▶ **What you will do**: Print the listing below again, exactly. Skip the pictures.

### Given records

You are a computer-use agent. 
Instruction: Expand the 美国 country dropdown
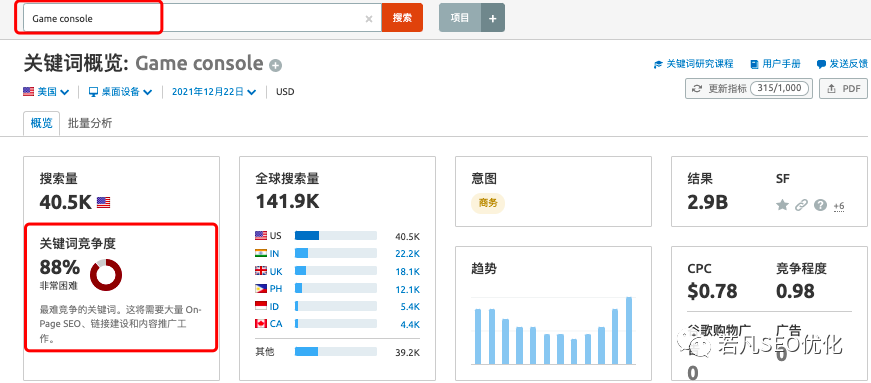[46, 92]
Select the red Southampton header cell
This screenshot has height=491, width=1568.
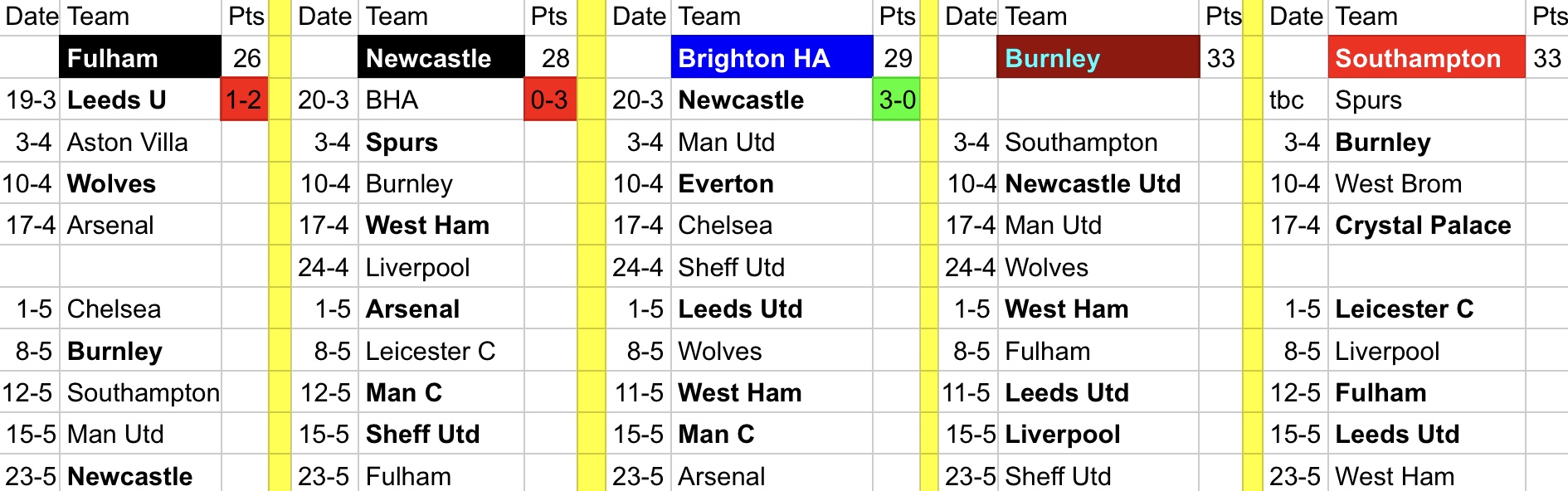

######

▶ **Response area**:
You are a computer-use agent. 
Instruction: Expand the 美国 country dropdown
[46, 92]
Select the red Southampton header cell
This screenshot has height=491, width=1568.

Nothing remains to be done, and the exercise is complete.